**Given problem**
Rewrite the lines starting at the one that contains "Tap the purple camera icon for الخضراء" and ending with the one that contains "click(x=157, y=32)", replacing "purple" with "violet" and keeping everything else the same. Leave the pictures out of your answer.

**Exercise data**
☆ ☆ ☆ ☆ ☆

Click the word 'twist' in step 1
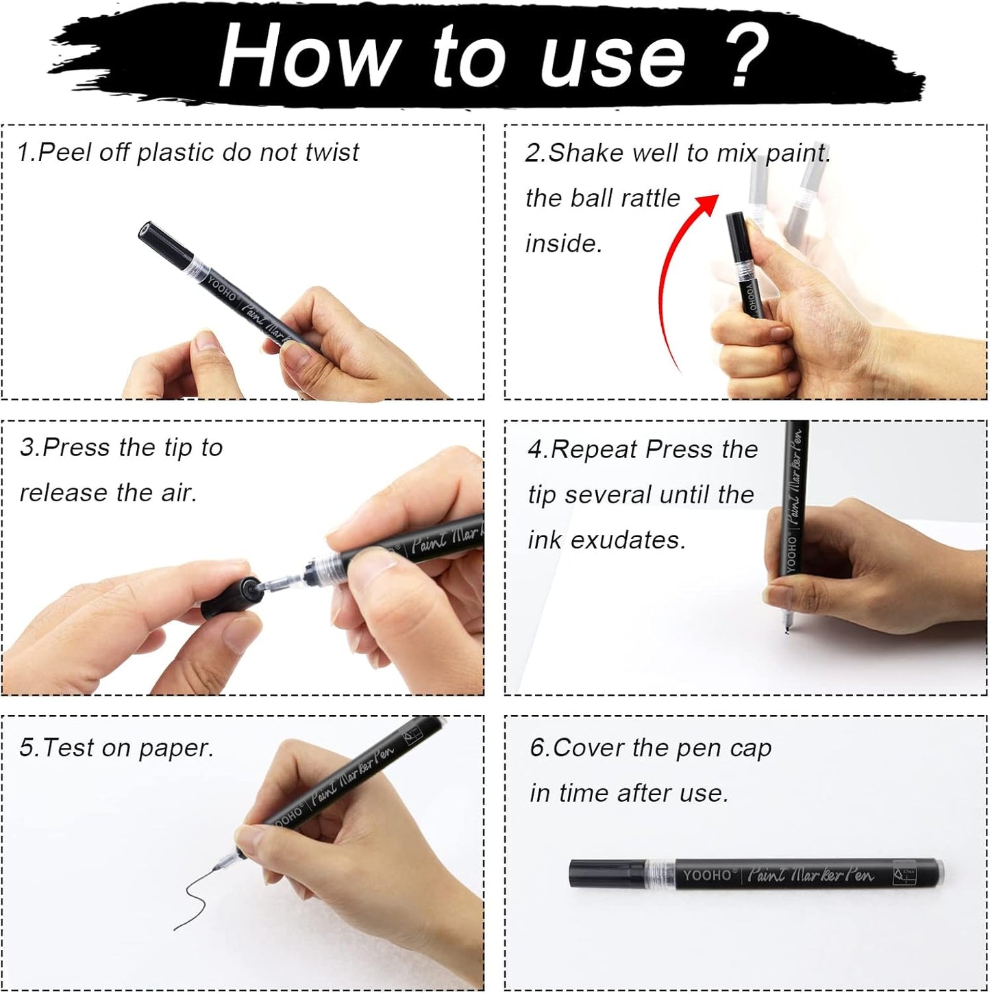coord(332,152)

☆ ☆ ☆ ☆ ☆

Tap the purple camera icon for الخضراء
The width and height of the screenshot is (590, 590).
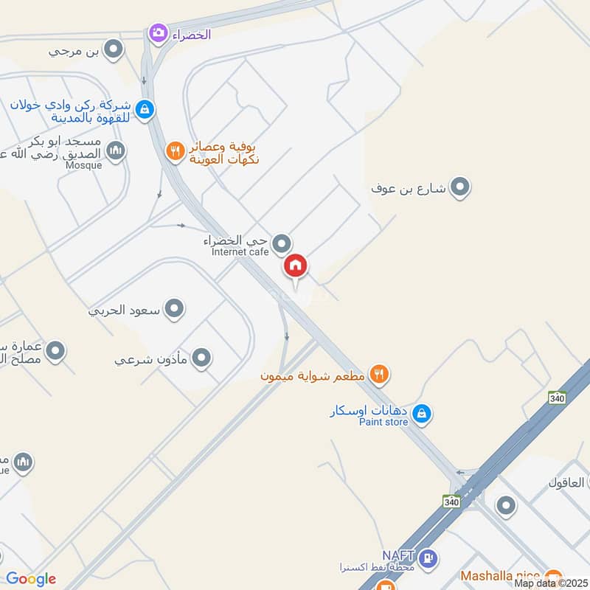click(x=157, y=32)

☆ ☆ ☆ ☆ ☆

**Written answer**
Tap the violet camera icon for الخضراء
The width and height of the screenshot is (590, 590).
click(x=157, y=32)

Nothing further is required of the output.